The Washington Post's editorial on Egypt Today, entitled "Brutal retaliation against activists, could fuel the return of Islamists." The newspaper spoke of one such activist, Israa Abdel Fattah, who was a prominent supporter of the 2013 military coup that brought Abdel Fattah El Sisi to power.

She was one of the leading figures in the popular revolution during the Arab Spring of 2011, and like many secular liberals turned against the elected government of the late President Mohamed Morsi, believing she was trying to install an Islamic dictator. Accordingly, she placed her trust in Sisi's claims to restore democracy.
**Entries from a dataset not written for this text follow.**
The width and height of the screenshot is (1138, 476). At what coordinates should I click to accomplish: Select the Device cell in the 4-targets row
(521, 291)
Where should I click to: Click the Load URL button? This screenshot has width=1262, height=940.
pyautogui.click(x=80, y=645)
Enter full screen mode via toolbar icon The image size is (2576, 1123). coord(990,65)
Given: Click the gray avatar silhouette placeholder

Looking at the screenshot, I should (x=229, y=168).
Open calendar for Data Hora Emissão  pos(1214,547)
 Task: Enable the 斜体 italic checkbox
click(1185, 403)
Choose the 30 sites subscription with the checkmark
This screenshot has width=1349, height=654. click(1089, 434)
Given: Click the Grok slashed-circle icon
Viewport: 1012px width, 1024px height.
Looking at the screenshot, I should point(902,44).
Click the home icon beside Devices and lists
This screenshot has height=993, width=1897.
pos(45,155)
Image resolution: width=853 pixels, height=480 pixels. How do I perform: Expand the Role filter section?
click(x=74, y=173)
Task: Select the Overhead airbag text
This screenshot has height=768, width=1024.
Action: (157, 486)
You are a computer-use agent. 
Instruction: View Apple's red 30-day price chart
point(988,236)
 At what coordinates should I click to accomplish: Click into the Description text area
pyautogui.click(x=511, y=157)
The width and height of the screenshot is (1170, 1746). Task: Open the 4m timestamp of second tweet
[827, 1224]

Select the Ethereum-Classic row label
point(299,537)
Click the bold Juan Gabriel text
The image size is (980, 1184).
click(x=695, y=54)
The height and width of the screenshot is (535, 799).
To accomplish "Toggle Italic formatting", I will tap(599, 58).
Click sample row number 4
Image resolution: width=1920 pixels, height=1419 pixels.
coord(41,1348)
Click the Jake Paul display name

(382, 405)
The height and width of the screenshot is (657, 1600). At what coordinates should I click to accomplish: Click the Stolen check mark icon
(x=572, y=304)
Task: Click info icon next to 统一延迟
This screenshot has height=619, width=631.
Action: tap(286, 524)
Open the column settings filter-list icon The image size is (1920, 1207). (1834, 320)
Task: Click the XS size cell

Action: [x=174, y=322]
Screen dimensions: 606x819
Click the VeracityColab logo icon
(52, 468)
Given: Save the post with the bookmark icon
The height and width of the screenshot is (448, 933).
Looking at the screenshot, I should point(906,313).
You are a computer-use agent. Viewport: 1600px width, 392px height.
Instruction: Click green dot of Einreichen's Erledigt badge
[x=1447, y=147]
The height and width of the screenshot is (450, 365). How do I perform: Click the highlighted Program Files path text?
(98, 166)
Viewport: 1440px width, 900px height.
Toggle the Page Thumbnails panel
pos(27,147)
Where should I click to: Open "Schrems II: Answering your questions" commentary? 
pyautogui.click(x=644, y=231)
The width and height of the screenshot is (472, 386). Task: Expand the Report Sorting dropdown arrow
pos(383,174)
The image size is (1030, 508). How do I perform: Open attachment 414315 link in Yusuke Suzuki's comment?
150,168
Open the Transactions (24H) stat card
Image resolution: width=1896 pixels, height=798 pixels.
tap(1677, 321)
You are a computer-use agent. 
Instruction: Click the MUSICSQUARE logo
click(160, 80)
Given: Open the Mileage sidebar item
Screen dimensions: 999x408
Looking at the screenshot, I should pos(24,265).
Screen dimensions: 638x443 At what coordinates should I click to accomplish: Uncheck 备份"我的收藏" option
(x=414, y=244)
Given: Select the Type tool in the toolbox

But she is now in prison and tortured after she was kidnapped - as her lawyer says - from her car on the outskirts of Cairo by plainclothes security officers last Saturday who drove her to an unknown place of detention where she was severely beaten and suffocated by her sports jacket, which she wore until she lost consciousness. She was then forced to stand for about eight hours with her hands tied over her head before tying her to a column.

Esraa is one of a group of Egyptian activists, journalists and intellectuals who have backed Sisi against the Muslim Brotherhood only to find themselves targets of the so-called "oppressive dictatorship in Egypt's modern history", many of whom have been imprisoned or forced into exile in recent years.

She added that since the sudden mass protests against the government on September 20, a number of those who remained and imprisoned even though they had nothing to do with the new protests, such as lawyer Mahinor al-Masri, political activist and journalist Khaled Daoud, and journalist Mustafa al-Khatib and Israa herself, who have now spent most of the period, have been kidnapped. Sisi ruled behind bars.

They are not supporters of the Sisi Brotherhood and have persuaded its Western backers - including President Donald Trump - of the need for his harsh rule.

She also said that these are the Egyptians who aspire to build a democratic system in the most populous Arab countries, based on freedom of expression, assembly and free and fair elections. They were so opposed to Islamic rule that some welcomed military intervention to prevent it.

By exposing them to imprisonment, torture and exile, Sisi not only demonstrates the weakness of his regime, which has been alarmed by a modest wave of protests, but also ensures that the only alternative to military rule in Egypt will be Islamist.

She concluded that this is a result that is completely contrary to American interests, and a result supported by the Trump administration with more than one billion dollars of annual military aid to Cairo.